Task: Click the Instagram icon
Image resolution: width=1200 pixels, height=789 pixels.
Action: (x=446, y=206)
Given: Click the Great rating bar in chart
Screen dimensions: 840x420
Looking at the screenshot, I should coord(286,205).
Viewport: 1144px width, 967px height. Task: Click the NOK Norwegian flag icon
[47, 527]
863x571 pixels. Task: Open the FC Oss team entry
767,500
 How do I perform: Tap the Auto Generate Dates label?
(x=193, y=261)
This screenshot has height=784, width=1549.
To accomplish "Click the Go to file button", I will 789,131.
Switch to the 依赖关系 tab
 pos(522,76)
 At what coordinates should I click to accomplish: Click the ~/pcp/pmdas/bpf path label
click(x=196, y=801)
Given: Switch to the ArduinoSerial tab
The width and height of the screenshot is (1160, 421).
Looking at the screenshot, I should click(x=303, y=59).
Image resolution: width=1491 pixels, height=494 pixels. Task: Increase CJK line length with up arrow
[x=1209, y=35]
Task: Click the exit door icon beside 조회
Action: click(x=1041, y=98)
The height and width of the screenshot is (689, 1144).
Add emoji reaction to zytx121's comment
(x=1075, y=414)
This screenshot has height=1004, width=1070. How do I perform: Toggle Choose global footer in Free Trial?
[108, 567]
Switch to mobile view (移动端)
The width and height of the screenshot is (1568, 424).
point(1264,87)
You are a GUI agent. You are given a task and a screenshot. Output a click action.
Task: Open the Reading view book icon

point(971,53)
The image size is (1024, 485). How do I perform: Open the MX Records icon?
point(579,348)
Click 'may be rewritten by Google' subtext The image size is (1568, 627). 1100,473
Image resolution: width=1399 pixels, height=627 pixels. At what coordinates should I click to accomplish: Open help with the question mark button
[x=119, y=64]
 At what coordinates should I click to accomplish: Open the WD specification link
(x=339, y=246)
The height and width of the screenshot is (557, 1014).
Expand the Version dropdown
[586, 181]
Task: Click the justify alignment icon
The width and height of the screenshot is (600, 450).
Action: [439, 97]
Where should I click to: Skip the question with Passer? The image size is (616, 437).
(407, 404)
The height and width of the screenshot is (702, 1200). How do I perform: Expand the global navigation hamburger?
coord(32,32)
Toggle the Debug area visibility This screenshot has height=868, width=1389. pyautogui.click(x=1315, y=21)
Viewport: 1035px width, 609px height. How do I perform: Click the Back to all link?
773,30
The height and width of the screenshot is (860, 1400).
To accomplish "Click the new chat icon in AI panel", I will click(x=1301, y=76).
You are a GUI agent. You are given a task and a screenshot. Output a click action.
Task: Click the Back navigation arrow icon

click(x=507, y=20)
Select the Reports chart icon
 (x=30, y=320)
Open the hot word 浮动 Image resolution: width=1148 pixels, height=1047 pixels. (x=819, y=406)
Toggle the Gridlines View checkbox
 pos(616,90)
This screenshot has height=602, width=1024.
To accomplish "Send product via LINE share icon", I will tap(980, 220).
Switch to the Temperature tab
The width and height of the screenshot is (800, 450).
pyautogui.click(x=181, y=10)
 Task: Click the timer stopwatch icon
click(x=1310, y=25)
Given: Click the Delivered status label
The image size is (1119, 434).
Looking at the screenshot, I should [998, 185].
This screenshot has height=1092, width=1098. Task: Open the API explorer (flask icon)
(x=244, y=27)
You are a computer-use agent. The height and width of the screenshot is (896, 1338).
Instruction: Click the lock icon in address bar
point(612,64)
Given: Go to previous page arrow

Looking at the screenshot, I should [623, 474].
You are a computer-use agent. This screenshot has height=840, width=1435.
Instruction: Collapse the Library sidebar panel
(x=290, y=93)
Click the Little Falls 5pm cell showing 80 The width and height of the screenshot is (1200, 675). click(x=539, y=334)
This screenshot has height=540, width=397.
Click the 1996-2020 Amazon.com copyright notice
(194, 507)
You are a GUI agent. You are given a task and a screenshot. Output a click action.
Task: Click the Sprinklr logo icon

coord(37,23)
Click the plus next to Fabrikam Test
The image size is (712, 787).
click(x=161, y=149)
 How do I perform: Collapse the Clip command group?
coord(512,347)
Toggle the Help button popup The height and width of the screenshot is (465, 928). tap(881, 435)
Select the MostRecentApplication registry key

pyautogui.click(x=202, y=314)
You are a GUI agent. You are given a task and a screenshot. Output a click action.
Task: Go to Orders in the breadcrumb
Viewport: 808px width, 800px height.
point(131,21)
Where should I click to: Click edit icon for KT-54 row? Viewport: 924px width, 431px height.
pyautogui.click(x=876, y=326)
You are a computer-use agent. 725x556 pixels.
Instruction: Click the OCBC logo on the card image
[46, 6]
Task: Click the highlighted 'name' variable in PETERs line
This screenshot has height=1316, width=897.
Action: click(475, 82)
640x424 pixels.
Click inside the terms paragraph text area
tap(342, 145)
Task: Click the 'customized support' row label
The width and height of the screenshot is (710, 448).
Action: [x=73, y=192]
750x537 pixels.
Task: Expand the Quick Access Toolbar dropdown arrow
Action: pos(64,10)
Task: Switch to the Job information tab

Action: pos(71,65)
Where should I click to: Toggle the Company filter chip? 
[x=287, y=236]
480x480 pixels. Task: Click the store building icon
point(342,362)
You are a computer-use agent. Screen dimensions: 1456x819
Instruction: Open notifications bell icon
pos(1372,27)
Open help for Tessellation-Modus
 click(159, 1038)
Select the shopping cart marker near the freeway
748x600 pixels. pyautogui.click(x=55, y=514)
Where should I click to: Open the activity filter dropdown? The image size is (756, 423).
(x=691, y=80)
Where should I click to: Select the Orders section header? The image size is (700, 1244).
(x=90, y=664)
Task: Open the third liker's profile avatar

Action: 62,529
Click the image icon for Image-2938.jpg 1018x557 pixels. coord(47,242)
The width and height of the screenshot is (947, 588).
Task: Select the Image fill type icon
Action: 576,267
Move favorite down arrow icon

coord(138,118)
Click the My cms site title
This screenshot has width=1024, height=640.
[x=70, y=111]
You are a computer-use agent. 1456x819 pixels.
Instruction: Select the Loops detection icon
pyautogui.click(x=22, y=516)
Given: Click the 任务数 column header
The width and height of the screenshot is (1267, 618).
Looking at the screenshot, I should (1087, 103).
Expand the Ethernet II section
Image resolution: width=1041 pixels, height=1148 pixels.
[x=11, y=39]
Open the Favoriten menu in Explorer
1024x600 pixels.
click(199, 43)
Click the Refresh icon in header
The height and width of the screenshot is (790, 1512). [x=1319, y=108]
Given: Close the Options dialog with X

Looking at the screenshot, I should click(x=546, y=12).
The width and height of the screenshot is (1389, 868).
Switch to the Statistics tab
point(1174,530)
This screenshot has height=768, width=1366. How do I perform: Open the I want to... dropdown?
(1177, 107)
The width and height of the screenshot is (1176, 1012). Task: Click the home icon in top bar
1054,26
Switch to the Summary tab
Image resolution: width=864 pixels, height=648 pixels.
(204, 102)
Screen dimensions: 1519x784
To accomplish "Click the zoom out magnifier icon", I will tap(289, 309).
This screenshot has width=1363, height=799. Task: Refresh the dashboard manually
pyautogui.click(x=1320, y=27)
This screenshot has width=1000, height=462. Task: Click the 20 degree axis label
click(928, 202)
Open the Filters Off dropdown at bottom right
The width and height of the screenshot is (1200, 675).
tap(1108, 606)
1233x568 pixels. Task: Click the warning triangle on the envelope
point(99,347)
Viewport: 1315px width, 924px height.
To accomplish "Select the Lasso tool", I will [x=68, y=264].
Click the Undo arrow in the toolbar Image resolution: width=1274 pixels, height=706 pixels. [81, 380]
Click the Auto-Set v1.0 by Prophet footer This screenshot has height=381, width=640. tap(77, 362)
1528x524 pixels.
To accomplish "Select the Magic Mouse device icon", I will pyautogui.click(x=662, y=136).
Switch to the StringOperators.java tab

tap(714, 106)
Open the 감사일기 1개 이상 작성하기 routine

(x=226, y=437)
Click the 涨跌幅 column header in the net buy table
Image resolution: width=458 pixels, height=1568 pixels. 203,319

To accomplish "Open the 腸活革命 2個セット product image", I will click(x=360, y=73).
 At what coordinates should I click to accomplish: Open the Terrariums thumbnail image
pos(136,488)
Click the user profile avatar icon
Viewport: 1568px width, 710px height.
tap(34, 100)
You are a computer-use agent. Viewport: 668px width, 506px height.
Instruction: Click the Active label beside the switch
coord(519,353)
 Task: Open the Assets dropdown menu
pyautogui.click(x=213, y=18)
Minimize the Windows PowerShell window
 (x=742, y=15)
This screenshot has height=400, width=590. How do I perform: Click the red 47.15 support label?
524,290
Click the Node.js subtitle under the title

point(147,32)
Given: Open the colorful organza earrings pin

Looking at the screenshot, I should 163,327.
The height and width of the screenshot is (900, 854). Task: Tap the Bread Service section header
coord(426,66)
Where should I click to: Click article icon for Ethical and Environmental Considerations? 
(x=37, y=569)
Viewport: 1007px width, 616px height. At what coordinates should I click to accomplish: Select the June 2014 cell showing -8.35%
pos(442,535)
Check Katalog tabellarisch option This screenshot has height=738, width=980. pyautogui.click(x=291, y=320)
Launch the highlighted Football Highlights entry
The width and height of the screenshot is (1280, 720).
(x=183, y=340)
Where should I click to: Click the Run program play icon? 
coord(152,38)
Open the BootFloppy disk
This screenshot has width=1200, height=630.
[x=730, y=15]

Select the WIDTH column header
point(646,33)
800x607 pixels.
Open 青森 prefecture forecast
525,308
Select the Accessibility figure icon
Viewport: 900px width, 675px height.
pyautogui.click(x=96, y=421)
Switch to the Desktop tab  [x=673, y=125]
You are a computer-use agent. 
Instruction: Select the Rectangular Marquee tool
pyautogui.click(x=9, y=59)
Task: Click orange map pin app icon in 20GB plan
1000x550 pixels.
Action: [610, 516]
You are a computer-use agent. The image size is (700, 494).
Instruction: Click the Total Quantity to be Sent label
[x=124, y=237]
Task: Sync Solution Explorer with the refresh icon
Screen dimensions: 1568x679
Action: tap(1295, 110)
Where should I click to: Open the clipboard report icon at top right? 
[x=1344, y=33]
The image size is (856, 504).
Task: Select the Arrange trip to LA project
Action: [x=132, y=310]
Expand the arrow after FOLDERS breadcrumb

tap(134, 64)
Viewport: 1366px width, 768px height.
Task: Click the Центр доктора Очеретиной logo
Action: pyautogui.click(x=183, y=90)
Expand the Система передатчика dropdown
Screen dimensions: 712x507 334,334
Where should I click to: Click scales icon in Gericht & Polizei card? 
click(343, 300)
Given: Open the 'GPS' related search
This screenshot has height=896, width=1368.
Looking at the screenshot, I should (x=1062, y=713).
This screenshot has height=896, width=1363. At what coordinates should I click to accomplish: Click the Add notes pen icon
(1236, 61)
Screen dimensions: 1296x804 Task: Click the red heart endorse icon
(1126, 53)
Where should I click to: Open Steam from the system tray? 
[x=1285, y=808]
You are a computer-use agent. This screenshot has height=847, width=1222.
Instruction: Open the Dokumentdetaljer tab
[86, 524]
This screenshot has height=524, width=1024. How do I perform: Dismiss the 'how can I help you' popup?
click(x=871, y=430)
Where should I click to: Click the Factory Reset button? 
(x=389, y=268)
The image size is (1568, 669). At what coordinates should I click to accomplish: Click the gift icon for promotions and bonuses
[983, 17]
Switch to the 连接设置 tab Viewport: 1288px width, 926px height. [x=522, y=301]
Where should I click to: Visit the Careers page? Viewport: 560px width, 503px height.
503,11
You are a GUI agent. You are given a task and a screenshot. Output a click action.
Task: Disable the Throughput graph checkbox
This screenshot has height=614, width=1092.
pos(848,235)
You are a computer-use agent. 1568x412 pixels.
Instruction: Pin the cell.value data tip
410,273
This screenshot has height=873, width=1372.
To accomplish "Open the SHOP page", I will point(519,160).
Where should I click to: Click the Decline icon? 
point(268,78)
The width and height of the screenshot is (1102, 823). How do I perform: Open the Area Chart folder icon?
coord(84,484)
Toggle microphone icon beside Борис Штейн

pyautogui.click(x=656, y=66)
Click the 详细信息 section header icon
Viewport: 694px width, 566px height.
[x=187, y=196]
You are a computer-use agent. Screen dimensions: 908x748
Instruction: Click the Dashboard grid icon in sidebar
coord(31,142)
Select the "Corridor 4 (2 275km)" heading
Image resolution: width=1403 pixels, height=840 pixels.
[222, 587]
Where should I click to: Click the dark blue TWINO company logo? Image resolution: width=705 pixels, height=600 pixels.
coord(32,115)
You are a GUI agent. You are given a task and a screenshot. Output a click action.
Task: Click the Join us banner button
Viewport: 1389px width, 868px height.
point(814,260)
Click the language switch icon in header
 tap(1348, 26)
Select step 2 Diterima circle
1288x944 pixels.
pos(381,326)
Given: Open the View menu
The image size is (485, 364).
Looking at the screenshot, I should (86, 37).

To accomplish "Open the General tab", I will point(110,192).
= = = = = = =
#### Given exercise:
Copy out the listing lines verbatim, starting with the line that contains "863x571 pixels. Task: Open" and going on through the line that contains "pos(522,76)", with both of those lines included.

#### Exercise solution:
863x571 pixels. Task: Open the FC Oss team entry
767,500
 How do I perform: Tap the Auto Generate Dates label?
(x=193, y=261)
This screenshot has height=784, width=1549.
To accomplish "Click the Go to file button", I will 789,131.
Switch to the 依赖关系 tab
 pos(522,76)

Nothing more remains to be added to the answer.